Vice’s television channel Viceland to come to Australia soon

Vice’s TV channel Viceland is set to arrive in Australia soon, with an announcement on its local launch due in “coming weeks”, Vice’s Erik Lavoie has revealed.

Speaking at Mumbrella360, Lavoie said: “We’re expanding our ability to distribute our content, TV has become a thing for us. You will be seeing some news around Vice and the launch of Viceland in Australia in coming weeks.

“All of this is because we need scale and engagement – that’s our business model. Our business model isn’t about driving banner ad sales, it’s about audience. It’s about audience growth, generating the largest possible audience that we can, to get our content out to as many people possible.”


Lavoie: Audiences are not watching traditional broadcast programming because it’s not very good

Lavoie was tight-lipped on how the TV channel would work locally – it has already launched in both the US and Canada – however he did reveal that local audiences could expect some localised Viceland TV content.

“We believe creating a body of work at a global scale from markets all around the world that everyone is sharing not only creates a lot of efficiencies but also gives consumers something that is a little bit different to what their local content providers do,” he said

“We’re taking that attitude and mentality to TV as well so when the channel launches in Australia it will have content coming from Canada, the US, the UK, France – all the places where the channel exists – and then supplement with some additional programs that are Australian in nature.
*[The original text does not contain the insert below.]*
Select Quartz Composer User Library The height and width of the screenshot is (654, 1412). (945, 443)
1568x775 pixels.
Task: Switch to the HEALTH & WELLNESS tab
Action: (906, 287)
We believe that is something that doesn’t exist today.”

Lavoie explained Vice’s decision to get into TV as a response to the poor content currently being produced in traditional broadcasting.
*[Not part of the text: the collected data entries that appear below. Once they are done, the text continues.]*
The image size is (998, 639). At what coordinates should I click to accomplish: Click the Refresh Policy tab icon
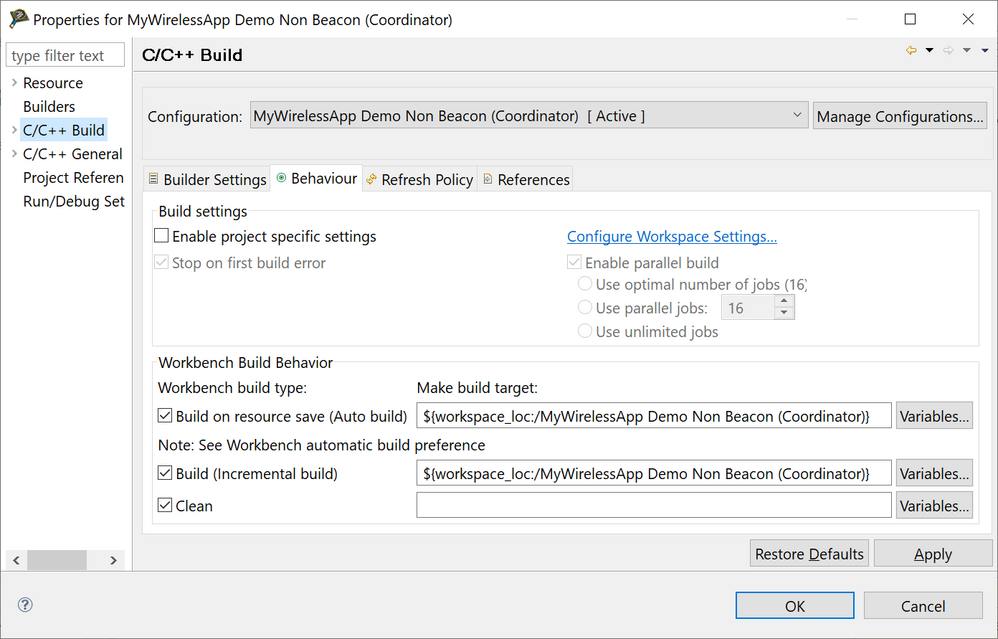[372, 180]
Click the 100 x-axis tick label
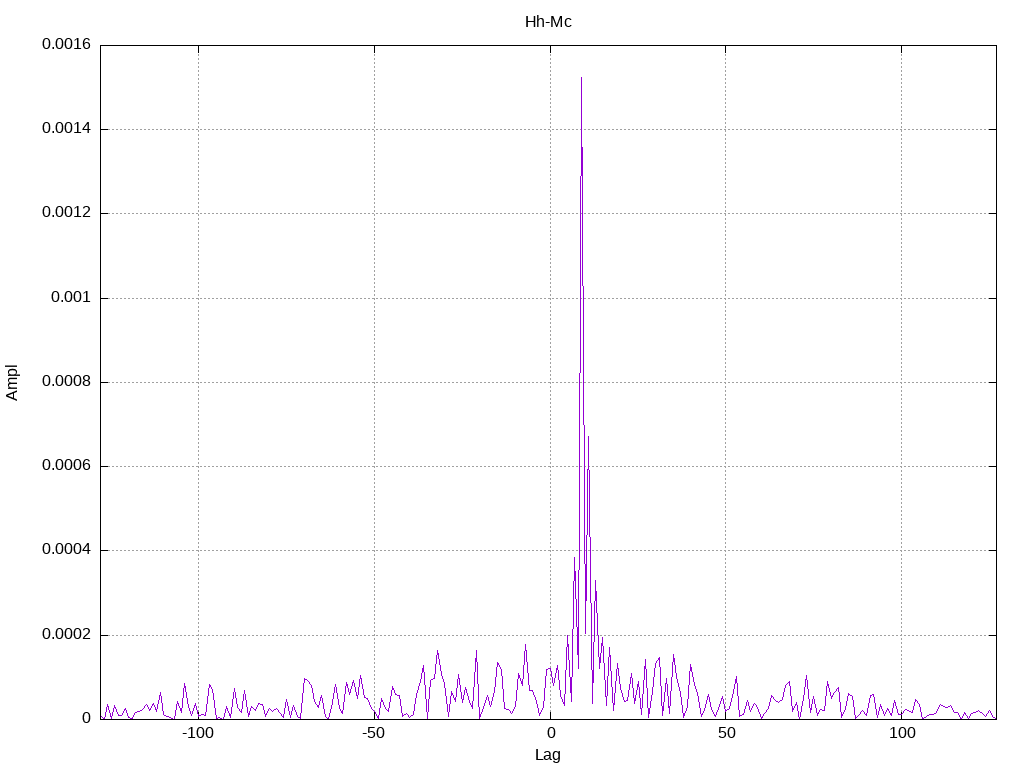 pyautogui.click(x=902, y=733)
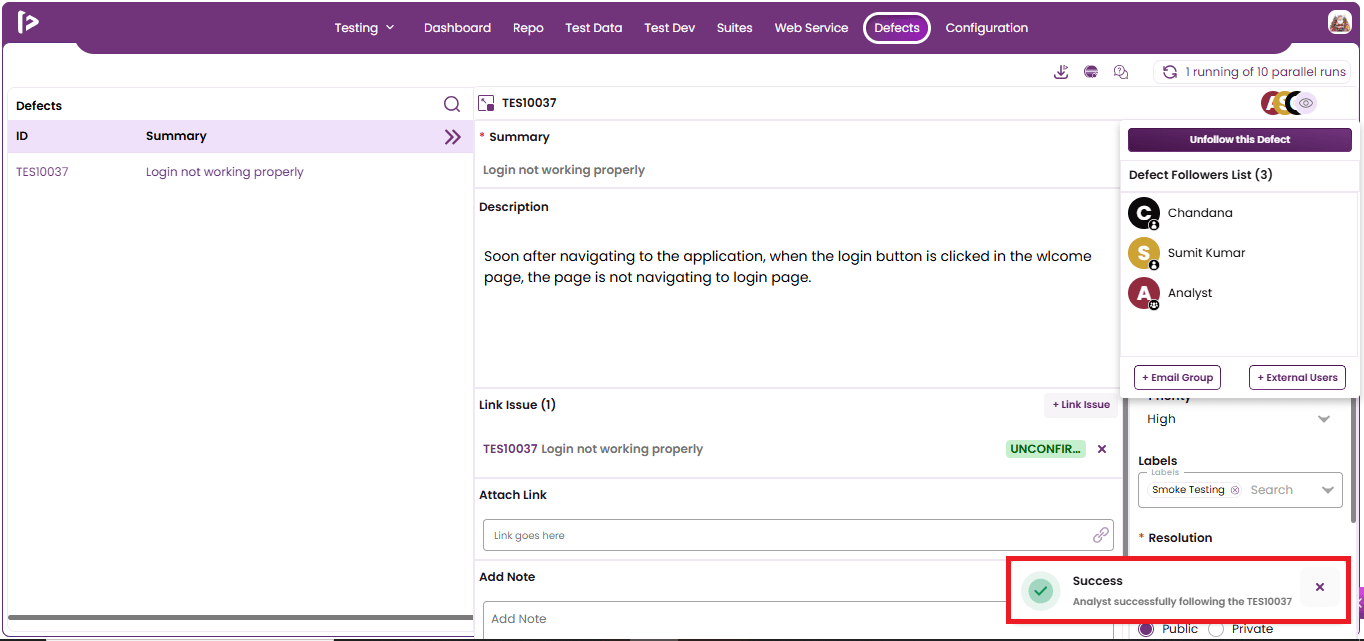1364x641 pixels.
Task: Collapse the defects list with double chevron
Action: pos(453,137)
“The reason why we are launching a television channel is we have a slight hypothesis around television and one of it is which the reason why channels are declining isn’t because TVs no longer exist, it isn’t because our consumers don’t own TVs, they’re just not watching traditional broadcast programming because it’s just not very good.
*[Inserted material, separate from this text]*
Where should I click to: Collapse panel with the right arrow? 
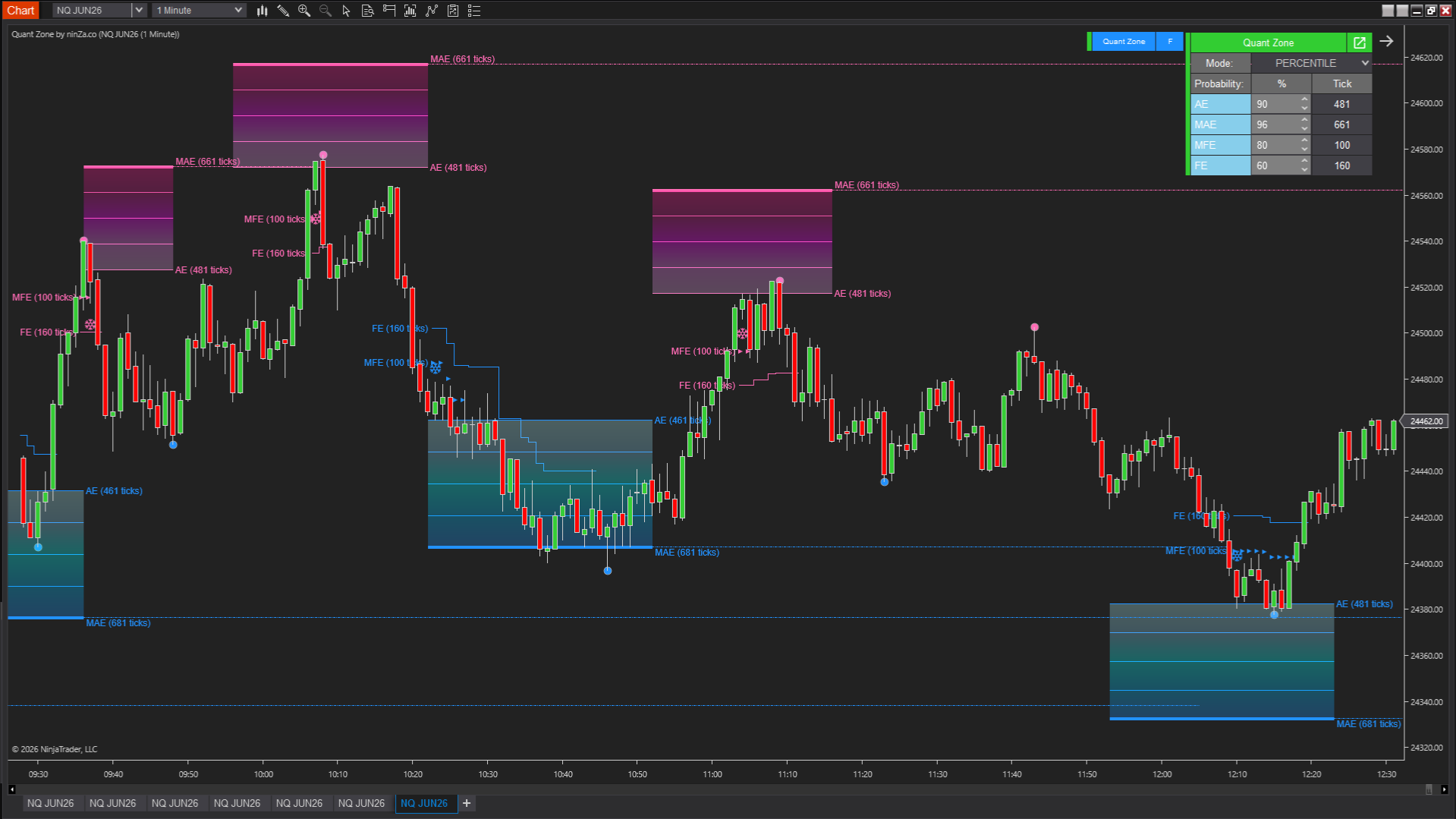pos(1386,42)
“People aren’t creating the type of content that the Netflix, the HBOs and the Amazons of the world are creating,” he said.

Lavoie said Vice wants to engage with its audience in “every possible place” but it needs to create “the right kind of content” to suit each channel.

“When we think about TV not only are we thinking about making sure we’re creating the best possible content, we’re also thinking about creating best possible experience,” he said.

“We’re reducing ad load, we’re encouraging our brand partners to think beyond the 30-second spot, to think about what takes the work we’re doing in digital with them and extend it into TV.”


According to Lavoie, audiences aren’t “bouncing between one platform to another” meaning each channel has to be a complete experience for the user.

“You have to create content and that can be a dead-end within each one of those spots, and that experience has to be full,” he said.

“You have to give them everything you possibly can, so that means if you have a 12-minute documentary that’s beautiful and amazing and you need to distill it down to 60 seconds so it will perform on Instagram, you have to come up with a way to do that and what you can’t do is just give them the first 60 seconds.

“You have to give them the content because people aren’t taking those extra steps to leave a platform.”

Despite Vice’s reputation for video content, and its foray into television, Lavoie admitted Vice was “super late to the Youtube game”.


Vice was “super late” to the Youtube game, says Lavoie

“We did not embrace Youtube upfront because our fear was by giving our content to Youtube we were going to create a long-term problem for the media company as a whole because people weren’t going to be coming to us to consume the content, they would be going to Youtube,” he said.

“It took us a long time to come around to it. We’ve only been in bed with Youtube for four to five years, and it’s been the greatest thing ever. We built a gigantic audience within Youtube, we see tremendous amount of engagement and we figured out how to utilise them in a way that supports the overall business.”

Lavoie emphasised the importance of leveraging off-platform distribution opportunities to boost audience and reach, however, admitted it hasn’t been something Vice has “fully embraced”.

“Leveraging those existing platforms and making them a part of your quiver is incredibly important. Speaking from experience, it’s not something we fully embraced,” he said.

“When we say it’s an uphill battle to drive people to a new destination, that is without exaggeration; it is not an easy thing at all. But if you can leverage those types of platforms that have a gigantic audience and if you can use that to make sure people discover what you do, that’s great.

“And if the only thing that people do is see your content on Youtube, there is a gigantic percentage of our global audience who know us as a Youtube channel and not a dot com destination, and that’s fine, as long as people are consuming the content, we’re happy. That’s what’s important to us.”